**Saved data entries**

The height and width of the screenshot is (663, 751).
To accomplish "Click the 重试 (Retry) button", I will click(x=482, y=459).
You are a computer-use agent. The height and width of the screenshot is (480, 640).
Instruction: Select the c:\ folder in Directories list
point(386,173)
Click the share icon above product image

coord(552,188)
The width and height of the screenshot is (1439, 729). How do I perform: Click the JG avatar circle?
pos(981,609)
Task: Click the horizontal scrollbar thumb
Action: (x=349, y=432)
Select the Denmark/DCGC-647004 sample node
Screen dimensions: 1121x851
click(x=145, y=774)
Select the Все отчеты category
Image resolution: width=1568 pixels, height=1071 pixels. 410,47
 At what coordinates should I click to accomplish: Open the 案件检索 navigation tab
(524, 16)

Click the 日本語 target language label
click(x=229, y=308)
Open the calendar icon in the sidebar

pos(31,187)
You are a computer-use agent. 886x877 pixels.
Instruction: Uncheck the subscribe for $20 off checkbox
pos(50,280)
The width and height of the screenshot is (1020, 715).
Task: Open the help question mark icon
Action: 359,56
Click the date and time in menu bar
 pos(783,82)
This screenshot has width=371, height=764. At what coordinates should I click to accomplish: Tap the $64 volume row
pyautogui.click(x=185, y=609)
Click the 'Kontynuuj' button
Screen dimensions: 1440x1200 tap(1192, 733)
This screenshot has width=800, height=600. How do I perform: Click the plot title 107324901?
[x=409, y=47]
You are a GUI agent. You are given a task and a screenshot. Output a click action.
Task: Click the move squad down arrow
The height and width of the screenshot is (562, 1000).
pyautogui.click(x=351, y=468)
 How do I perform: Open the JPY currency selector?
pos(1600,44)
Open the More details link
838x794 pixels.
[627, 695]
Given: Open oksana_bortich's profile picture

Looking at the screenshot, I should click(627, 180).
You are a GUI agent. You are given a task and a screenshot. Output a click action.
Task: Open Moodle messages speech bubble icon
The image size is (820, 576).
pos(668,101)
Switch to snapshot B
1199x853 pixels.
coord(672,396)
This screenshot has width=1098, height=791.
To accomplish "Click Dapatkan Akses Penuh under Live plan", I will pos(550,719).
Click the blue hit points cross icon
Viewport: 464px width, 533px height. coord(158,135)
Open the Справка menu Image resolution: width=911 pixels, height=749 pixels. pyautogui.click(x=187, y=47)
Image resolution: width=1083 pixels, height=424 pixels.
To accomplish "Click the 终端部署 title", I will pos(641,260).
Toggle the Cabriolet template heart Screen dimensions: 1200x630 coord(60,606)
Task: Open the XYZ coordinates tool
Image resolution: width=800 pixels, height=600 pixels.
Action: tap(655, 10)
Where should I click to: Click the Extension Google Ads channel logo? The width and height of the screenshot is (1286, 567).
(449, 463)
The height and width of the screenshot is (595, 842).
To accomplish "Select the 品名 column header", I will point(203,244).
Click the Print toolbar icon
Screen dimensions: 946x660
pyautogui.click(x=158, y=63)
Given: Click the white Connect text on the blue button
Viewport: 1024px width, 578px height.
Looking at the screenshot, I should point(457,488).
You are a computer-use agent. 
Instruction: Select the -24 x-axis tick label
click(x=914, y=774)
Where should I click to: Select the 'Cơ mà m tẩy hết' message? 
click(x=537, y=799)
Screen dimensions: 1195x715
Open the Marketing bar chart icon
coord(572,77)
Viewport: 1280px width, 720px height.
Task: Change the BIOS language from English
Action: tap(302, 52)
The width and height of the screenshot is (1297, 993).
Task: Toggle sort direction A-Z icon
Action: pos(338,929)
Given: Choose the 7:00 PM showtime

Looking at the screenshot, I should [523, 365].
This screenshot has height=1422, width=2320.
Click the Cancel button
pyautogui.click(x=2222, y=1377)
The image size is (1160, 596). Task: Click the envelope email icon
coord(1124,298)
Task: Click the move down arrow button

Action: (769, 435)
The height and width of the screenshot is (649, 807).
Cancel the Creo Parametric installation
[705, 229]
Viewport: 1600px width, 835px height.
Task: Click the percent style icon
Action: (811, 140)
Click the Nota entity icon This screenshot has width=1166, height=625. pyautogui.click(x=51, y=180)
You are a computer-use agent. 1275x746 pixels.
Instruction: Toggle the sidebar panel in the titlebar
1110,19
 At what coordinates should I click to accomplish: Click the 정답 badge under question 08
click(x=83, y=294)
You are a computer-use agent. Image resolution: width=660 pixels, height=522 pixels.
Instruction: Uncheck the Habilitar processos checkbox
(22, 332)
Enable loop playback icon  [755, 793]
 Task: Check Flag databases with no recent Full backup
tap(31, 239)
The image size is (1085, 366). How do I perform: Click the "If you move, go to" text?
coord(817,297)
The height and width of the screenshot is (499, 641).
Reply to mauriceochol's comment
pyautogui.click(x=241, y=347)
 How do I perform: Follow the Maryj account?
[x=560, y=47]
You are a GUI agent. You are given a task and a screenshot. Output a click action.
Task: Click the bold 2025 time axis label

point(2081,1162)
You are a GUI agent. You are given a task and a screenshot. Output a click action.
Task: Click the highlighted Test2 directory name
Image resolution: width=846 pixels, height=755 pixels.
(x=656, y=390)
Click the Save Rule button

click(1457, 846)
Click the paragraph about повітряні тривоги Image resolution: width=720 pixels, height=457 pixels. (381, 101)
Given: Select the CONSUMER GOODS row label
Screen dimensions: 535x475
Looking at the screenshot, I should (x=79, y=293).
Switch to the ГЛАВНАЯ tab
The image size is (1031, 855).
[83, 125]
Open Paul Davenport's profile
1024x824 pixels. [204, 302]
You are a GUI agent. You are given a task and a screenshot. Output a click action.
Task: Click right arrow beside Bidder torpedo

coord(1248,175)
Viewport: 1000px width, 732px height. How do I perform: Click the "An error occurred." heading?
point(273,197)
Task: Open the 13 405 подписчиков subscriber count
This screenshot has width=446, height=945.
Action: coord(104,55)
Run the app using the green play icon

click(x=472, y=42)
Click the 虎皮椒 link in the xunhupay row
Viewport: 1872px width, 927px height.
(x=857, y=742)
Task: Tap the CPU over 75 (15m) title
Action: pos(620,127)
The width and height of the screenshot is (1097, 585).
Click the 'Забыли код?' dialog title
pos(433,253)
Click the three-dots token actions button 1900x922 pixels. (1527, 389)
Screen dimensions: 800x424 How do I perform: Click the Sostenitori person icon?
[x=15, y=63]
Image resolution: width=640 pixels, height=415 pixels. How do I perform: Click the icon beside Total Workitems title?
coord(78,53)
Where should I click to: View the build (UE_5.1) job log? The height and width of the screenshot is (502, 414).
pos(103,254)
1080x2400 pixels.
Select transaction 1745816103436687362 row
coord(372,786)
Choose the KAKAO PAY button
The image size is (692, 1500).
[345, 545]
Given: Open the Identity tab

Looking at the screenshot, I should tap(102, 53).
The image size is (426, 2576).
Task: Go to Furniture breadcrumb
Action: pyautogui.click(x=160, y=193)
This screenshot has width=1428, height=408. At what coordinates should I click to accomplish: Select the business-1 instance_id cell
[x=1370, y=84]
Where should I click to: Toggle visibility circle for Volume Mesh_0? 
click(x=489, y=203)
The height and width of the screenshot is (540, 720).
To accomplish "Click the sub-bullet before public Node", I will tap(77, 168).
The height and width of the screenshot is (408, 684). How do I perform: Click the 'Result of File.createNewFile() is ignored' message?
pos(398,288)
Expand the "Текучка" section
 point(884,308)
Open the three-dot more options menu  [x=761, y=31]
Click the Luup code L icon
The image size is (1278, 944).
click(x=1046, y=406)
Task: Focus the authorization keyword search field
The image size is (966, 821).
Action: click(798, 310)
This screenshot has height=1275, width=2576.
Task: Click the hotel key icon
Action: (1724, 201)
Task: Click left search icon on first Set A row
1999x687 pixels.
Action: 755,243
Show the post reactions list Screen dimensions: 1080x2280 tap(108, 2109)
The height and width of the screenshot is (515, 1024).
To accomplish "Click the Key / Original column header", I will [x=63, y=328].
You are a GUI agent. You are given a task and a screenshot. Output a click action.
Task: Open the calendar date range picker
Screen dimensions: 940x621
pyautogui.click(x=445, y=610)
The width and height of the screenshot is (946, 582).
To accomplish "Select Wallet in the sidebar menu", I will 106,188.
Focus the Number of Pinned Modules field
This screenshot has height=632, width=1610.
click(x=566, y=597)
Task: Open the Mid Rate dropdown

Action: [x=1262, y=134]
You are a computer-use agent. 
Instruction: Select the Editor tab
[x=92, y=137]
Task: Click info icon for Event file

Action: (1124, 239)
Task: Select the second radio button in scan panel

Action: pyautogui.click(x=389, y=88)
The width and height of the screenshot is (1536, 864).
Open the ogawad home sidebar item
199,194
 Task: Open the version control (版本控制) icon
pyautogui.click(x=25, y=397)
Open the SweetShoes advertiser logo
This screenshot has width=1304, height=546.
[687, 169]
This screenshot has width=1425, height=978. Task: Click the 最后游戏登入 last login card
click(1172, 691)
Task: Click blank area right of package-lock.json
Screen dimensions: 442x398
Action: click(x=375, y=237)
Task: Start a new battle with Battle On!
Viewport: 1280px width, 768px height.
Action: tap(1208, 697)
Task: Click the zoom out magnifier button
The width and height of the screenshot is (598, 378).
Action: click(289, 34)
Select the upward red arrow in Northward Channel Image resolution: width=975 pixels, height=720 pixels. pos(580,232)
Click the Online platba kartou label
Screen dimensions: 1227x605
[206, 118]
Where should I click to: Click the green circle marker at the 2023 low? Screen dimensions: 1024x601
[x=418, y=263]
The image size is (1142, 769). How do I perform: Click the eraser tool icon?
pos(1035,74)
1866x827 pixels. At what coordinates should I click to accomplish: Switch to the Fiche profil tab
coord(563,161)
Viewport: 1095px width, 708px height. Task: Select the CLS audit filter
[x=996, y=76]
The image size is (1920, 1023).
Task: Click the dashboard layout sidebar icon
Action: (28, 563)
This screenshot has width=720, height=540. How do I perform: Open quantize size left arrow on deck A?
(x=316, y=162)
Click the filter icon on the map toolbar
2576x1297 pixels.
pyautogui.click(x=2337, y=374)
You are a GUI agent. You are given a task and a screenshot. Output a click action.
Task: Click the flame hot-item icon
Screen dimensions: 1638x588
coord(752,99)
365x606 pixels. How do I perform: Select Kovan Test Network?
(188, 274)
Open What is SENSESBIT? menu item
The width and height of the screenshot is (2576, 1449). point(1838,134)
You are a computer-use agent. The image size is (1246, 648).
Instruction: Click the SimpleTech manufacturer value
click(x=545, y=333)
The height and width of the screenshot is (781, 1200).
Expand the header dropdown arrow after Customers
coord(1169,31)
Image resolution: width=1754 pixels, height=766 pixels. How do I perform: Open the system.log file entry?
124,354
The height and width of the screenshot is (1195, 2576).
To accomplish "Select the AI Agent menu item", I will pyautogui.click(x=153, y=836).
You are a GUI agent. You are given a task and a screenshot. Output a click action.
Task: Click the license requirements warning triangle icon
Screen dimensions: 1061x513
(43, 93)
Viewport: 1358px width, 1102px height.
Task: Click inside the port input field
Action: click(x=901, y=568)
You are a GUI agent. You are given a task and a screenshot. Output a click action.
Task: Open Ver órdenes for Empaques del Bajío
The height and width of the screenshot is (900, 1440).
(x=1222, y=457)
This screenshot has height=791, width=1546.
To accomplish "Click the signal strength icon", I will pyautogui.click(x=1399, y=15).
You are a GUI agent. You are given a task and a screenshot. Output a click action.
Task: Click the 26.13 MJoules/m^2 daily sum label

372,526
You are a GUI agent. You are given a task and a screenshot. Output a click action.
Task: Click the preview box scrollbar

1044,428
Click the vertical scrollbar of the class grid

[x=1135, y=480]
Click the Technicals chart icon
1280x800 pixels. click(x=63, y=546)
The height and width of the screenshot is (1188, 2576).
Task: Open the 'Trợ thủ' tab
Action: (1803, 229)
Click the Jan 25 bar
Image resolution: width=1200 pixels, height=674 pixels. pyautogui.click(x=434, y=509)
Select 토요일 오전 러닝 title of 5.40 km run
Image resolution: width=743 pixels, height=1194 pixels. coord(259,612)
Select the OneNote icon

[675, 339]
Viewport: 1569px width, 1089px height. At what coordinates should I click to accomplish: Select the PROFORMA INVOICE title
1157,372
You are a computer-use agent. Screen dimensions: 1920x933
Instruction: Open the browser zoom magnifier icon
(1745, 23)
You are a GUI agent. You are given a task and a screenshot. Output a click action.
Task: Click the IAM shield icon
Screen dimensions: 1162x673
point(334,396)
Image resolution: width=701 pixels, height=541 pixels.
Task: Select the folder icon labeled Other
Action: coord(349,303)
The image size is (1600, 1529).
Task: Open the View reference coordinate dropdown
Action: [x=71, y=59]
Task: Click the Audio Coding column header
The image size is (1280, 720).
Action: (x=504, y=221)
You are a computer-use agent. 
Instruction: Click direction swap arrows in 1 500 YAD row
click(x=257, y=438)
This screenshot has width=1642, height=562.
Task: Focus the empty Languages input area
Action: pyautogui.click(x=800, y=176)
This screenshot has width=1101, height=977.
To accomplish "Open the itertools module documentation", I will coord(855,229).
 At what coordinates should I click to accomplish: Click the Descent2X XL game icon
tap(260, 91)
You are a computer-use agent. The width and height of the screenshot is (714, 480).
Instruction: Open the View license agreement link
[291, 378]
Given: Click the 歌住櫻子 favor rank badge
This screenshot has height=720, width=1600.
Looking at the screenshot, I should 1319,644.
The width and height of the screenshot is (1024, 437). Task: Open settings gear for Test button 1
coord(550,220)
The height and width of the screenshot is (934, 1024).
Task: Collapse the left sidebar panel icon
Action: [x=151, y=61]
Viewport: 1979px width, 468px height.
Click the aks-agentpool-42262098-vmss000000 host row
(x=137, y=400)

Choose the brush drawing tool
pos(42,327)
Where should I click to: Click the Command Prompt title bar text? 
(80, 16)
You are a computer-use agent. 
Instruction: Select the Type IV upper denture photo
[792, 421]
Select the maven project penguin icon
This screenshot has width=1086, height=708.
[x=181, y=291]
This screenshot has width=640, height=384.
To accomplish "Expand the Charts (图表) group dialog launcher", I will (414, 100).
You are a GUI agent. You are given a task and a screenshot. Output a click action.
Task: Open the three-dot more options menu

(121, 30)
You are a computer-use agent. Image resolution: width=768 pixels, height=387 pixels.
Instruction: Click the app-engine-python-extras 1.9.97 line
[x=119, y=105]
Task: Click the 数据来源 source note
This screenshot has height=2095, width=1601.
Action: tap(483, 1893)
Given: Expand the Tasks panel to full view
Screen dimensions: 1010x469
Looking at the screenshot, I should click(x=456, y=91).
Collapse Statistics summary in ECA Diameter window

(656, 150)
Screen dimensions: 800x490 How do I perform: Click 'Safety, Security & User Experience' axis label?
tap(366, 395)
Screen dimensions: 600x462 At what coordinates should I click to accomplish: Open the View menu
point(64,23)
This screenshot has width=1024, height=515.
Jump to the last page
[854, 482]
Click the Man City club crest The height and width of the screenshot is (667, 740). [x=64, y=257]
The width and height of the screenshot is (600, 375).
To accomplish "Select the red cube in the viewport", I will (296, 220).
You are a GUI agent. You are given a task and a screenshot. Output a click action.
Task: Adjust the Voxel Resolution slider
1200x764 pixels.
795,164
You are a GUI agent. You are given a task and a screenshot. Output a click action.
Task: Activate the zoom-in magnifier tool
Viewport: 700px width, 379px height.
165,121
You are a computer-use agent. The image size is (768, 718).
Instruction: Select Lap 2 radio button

**THE TASK**
Output the lines above between the one holding "Click the 'Забыли код?' dialog title" and the one holding "1080x2400 pixels.", inclusive, with nothing before or after them.

**SOLUTION TO THIS PROBLEM**
Click the 'Забыли код?' dialog title
pos(433,253)
Click the three-dots token actions button 1900x922 pixels. (1527, 389)
Screen dimensions: 800x424 How do I perform: Click the Sostenitori person icon?
[x=15, y=63]
Image resolution: width=640 pixels, height=415 pixels. How do I perform: Click the icon beside Total Workitems title?
coord(78,53)
Where should I click to: View the build (UE_5.1) job log? The height and width of the screenshot is (502, 414).
pos(103,254)
1080x2400 pixels.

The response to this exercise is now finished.